= Extract =
Göran Aral  (born 3 July 1953 in Sweden) is a former Swedish footballer.

Göran Aral was born in 1953 and is a product of the Djurgården youth system. At the beginning of the 1970s he was considered such a promising player that he was selected to go to London and train with Chelsea FC. However, a serious injury ended his career in 1977 at the age of 24.

Aral was most recently with Swedish Allsvenskan side, Djurgården, serving as their Sport Director, overseeing the club's youth initiatives and technical system. He served at Djurgården in a number of capacities and was on the management team since the late 1990s. During this time, Aral was part of  Allsvenskan-winning teams in 2002 and 2003.  In 2004, he left Djurgården to work with the Swedish Football Association and remained there until 2008 when he returned to Djurgården to serve as technical director.

= Data excerpt =
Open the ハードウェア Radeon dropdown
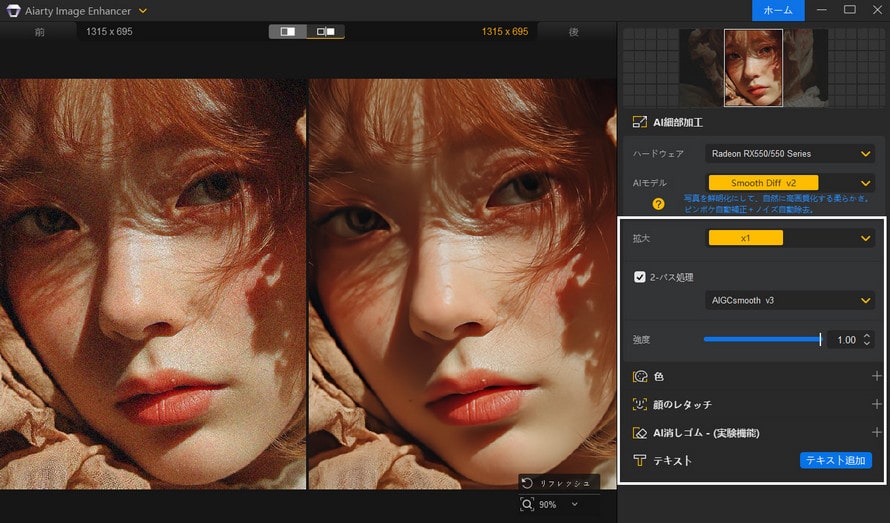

= Your goal =
Repeat the Göran Aral biography word for word from "Göran Aral was" to "as technical director.". The listing comes from a different source than the text.

= Result =
Göran Aral was born in 1953 and is a product of the Djurgården youth system. At the beginning of the 1970s he was considered such a promising player that he was selected to go to London and train with Chelsea FC. However, a serious injury ended his career in 1977 at the age of 24.

Aral was most recently with Swedish Allsvenskan side, Djurgården, serving as their Sport Director, overseeing the club's youth initiatives and technical system. He served at Djurgården in a number of capacities and was on the management team since the late 1990s. During this time, Aral was part of  Allsvenskan-winning teams in 2002 and 2003.  In 2004, he left Djurgården to work with the Swedish Football Association and remained there until 2008 when he returned to Djurgården to serve as technical director.